Paradójicamente, una de las causas principales de que la literatura infantil haya sido y siga siendo menospreciada -pese a su impresionante evolución en apenas tres siglos de historia- es que ha cedido a la tentación de querer ser lo mismo que la literatura para adultos. Si no asumiera la especificidad que es la suya, cualquier excelente novela infantil acabaría siendo considerada menos compleja: porque es necesariamente más breve, porque no puede movilizar idéntico caudal de referencias culturales o porque no debe regodearse en sutilezas del pensamiento y calabozos del subconsciente que desafíen la comunicación e impidan el amarre en la experiencia vital o emocional de un lector… que no por inexperto es menos inteligente ni sensible.
Temáticas tales como la maternidad/paternidad, la sexualidad plena, la política, la vida laboral, la enfermedad, la vejez y la muerte exigen perspectivas singulares en literatura para chicos. Pero las metáforas y representaciones simbólicas a través de las cuales los autores más talentosos, perspicaces y atrevidos, han presentado estos asuntos incluso a niños muy pequeños, no solo demuestran las vastas posibilidades del género, sino que han lanzado exitosos retos a la creatividad… que en muchos casos no han tardado en ser reciclados por la literatura para adultos.

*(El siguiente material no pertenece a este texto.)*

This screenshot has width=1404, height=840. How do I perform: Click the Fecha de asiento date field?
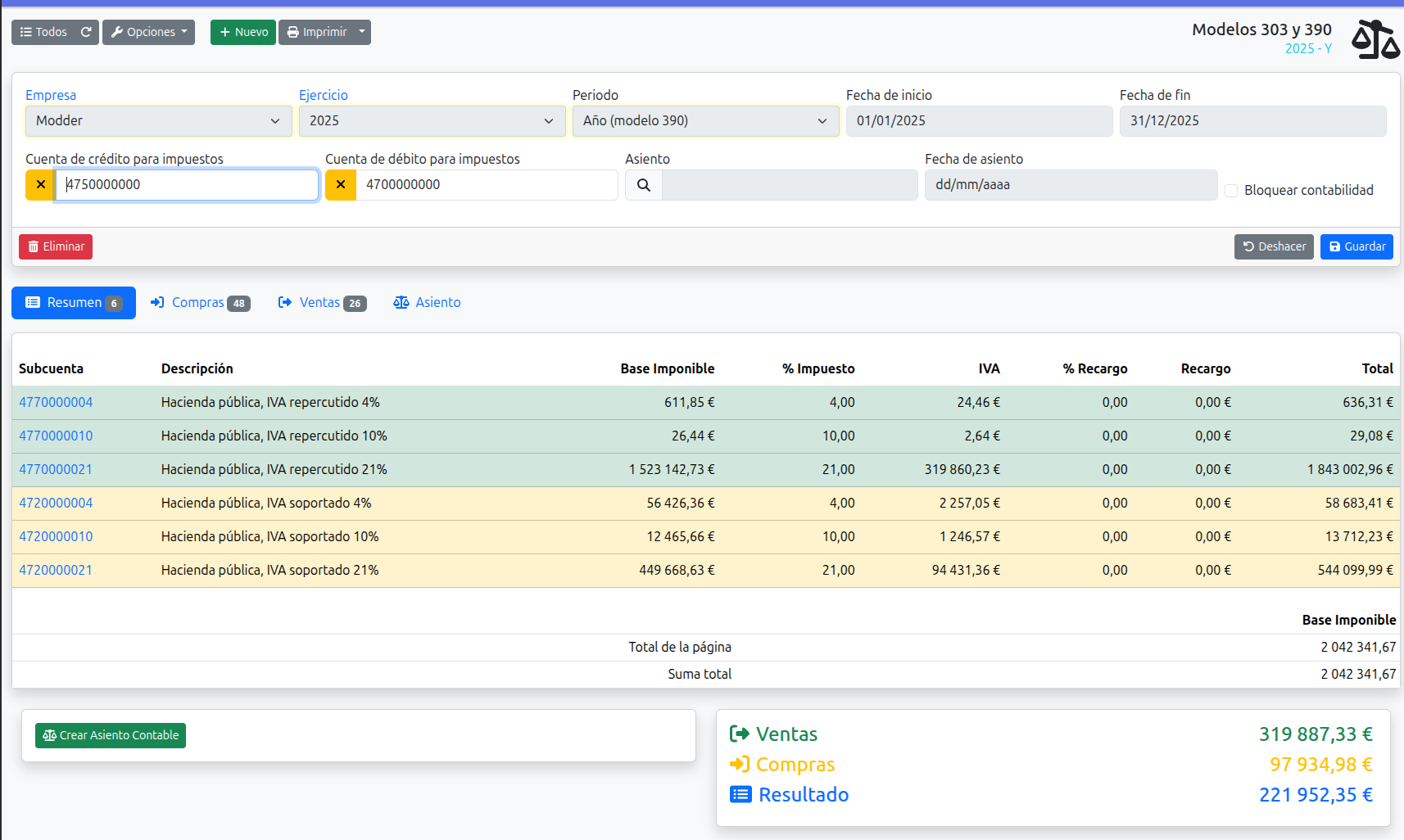tap(1070, 185)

Al comparar el abordaje de un mismo tema o situación en textos para niños y para adultos podemos descubrir grandes diferencias de dosis y enfoque, pero no necesariamente una jerarquía de profundidad a favor de la literatura prescrita a los mayores. Valga un ejemplo: cuando en Cien años de soledad Remedios la Bella vuela, asistimos a un mero truco desopilante; en cambio, cuando los hermanos Darling salen volando con Peter Pan rumbo a la Isla de Nunca Jamás, se nos están insinuando cosas muy serias en torno a la madurez, la inevitable separación entre padres e hijos, la seducción y los celos.

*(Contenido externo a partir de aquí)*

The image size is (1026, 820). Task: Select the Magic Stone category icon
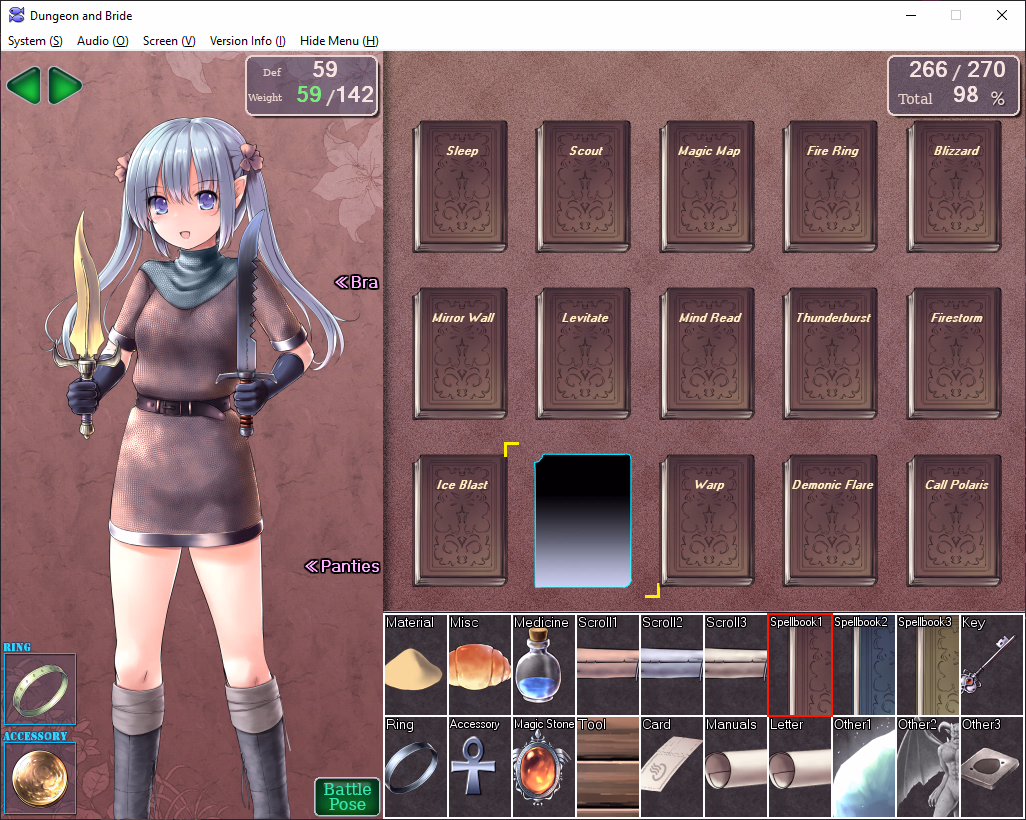543,767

Lecturas infantiles para toda la vida
Cada libro infantil es en parte un libro para adultos. Todo adulto fue, inevitablemente, un niño, y en todo niño hay diversas dosis del adulto en que se está convirtiendo… sin hablar de que muchos adultos acaban no leyendo en su vida otra cosa que lo que les tocó en la infancia.

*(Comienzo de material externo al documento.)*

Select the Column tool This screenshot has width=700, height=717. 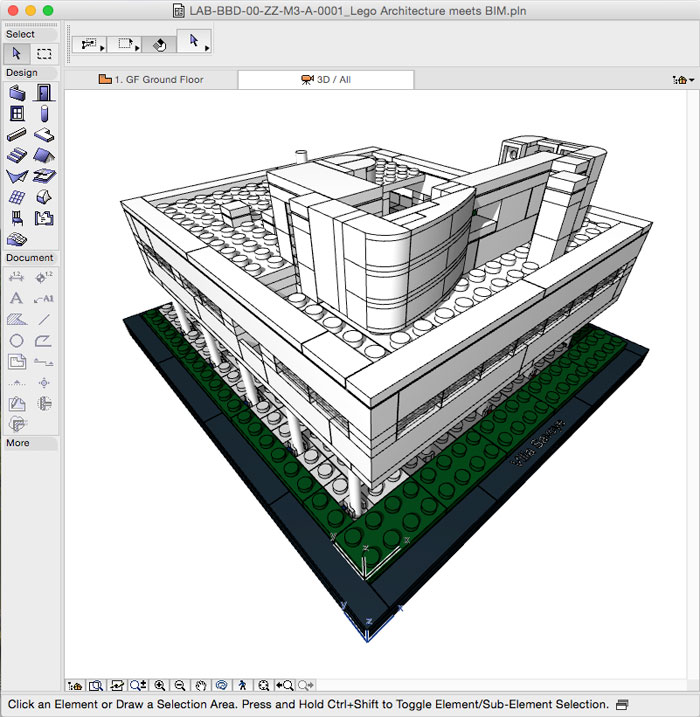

Los libros infantiles contienen mensajes de diverso tipo: los que han de servir de inmediato, los van a funcionar toda la vida, y los ajustados para “estallar” en el momento oportuno; muchos años después, quizás. Cualquiera de esas experiencias estéticas y afectivas puede salir a flote cuando somos padres o abuelos y debemos cohabitar con tamaños, personalidades y necesidades semejantes a aquellos que una vez fueron los nuestros. Entonces cantamos la canción de cuna que nos arrulló, narramos el cuento de Blancanieves o Caperucita que creíamos olvidado, y reflotamos los mismos juegos que supieron calentarnos el corazón.
La literatura infantil es uno de los componentes esenciales de la cultura familiar y del cemento espiritual que une a diferentes generaciones; una herencia que remonta a padres y abuelos, pero también una tradición que se construye hacia el futuro. Cualquier librería nos ofrece ‑por la mitad de lo que cuesta una novela que hubiéramos leído solos- libros para chicos que podrán ser disfrutados por todos los de la casa. Compartir los libros de nuestros hijos (los que traen de la escuela o la biblioteca, por ejemplo) nos permite construir un puente apoyado nada menos que en algo que aman y comparten con sus coetáneos. Son libros que nos permitirán comprender porqué gustan a nuestros chicos y que nos ayudarán a entenderlos mejor, pero que también pueden explicar ciertos gustos y problemas de nuestra propia infancia, ayudándonos a conocernos mejor a nosotros mismos.